[Stored records]
________________________

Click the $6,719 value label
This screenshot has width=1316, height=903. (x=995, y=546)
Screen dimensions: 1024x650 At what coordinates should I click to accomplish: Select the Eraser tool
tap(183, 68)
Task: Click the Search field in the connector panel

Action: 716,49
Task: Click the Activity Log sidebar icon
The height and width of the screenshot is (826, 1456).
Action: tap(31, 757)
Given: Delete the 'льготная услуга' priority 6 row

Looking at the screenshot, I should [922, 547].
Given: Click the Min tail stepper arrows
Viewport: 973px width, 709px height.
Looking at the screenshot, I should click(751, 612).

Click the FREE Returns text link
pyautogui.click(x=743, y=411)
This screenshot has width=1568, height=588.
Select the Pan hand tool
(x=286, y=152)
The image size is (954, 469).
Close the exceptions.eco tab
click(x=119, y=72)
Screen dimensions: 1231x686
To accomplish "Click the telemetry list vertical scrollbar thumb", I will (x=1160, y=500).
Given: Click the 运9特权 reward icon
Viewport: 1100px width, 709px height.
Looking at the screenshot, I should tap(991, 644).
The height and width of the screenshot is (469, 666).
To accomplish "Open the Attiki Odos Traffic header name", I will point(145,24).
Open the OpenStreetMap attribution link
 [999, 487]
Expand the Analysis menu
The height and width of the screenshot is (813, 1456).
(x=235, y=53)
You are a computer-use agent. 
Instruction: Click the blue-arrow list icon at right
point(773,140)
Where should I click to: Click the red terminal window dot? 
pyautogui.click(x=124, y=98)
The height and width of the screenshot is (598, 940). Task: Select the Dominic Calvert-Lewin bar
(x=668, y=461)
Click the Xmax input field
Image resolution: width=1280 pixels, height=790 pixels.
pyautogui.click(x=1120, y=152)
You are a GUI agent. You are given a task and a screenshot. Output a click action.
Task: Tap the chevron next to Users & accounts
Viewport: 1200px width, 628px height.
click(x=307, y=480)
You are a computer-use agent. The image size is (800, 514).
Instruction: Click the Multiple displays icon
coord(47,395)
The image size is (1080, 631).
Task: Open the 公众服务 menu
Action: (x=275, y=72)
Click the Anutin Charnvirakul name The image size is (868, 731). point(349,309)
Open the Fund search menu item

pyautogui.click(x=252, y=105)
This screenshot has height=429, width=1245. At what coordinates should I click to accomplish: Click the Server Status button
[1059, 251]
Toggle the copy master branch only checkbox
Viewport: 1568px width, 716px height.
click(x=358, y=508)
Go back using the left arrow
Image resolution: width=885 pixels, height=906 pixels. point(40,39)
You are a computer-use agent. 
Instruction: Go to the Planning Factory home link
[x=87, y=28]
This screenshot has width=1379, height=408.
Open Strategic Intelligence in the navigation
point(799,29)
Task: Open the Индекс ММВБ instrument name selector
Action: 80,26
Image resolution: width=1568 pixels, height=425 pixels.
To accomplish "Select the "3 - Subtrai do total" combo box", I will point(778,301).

________________________

_WHAT TO WORK ON_: Give the number of lines that hold the word "agent" in these records, with nothing added.

_SOLUTION_: 4